Morgan was 14 years and 184 days old when she won gold in the women’s 4x100m freestyle relay at the 1956 Melbourne Olympics.
‘I got told by a few people that I’m Australia’s youngest gold medallist, which is, like, pretty insane,’ Trew said.
‘And really cool, because that’s, like, who I’m representing and, like, it’s just amazing.
‘It’s just, like, super cool that I have won the gold medal because it has been like a dream. ‘I’m just, like, so excited.’
Arisa Trew’s dad has revealed his daughter’s Olympics obsession after the skateboarder made history in Paris – and it isn’t her gold medal (pictured)
Simon Trew (pictured left) stated his talented daughter loves collecting Olympics pins – and has 63 so far
Trew captured Australia’s 14th gold medal of the Paris Games with an audacious final run.
In the bronze medal position before her third and last run, coach Trevor Ward pulled her aside.
‘We’ve got some crazy things that we say to each other and I just said the crazy things that we say – skibidi sigma,’ Ward said.
According to urban dictionaries, skibidi is nonsense slang without a specific meaning.

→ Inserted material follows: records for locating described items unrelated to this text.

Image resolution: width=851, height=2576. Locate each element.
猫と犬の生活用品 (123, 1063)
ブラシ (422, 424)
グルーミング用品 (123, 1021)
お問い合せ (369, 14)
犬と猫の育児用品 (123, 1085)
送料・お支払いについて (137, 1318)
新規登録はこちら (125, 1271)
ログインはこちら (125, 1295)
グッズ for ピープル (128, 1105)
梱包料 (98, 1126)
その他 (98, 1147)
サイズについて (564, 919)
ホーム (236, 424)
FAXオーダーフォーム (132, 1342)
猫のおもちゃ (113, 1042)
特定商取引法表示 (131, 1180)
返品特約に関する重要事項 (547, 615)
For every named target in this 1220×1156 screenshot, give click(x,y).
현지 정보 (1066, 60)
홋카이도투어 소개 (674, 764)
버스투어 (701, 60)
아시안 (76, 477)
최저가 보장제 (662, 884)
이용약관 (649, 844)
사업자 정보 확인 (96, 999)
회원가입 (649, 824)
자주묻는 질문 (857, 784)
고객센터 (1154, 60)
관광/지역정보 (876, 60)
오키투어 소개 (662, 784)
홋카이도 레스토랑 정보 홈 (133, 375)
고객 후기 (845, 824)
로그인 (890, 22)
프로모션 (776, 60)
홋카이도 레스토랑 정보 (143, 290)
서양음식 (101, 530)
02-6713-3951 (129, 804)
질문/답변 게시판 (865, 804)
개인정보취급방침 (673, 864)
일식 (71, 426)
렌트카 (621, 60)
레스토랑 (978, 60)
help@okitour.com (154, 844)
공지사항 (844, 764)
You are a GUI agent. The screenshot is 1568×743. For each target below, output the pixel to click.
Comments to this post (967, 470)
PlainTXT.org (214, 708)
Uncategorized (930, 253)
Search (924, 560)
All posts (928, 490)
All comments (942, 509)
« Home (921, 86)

But to Trew, it resonated.
‘It’s like a joke that I have with all my friends because, like, it’s just, like, sigma is, like, the top,’ she said. ‘A lot of kids nowadays say that a lot.’
Trew then produced a series of daring tricks highlighted by a 540 – one and a half rotations in midair – which thrilled the capacity crowd at La Concorde in central Paris.
The Cairns-born skater scored 93.18 to pip Japan’s Cocona Kiraki (92.63) and Great Britain’s Sky Brown (92.31).
Aged 14 years and 86 days, Trew won the women’s park in Paris to eclipse Australia’s previous youngest gold medallist, swimmer Sandra Morgan from the 1956 Games in Melbourne
‘When I saw the score, I was, like, what? That’s crazy,’ Trew said.
Coach Ward was overcome with emotion as the enormity of what Trew achieved began to sink in.
‘I’m crying like a little baby,’ he said. ‘Man, it’s the most amazing thing.’
Trew, the youngest athlete on Australia’s team in Paris and the nation’s seventh-youngest Olympian ever, was stunned by rapid success.
‘It was just crazy and so exciting and I just, like, couldn’t believe it when I, like, knew that I was the winner of the Olympics,’ said the nation’s youngest medallist of any colour.
‘This being my first Olympics, it’s just insane. ‘I wasn’t really nervous because it’s just, like, I just needed to think that it’s another skate comp.
‘And just to have fun with all my friends and skate my best but, like, all I really wanted to do was land a solid run.’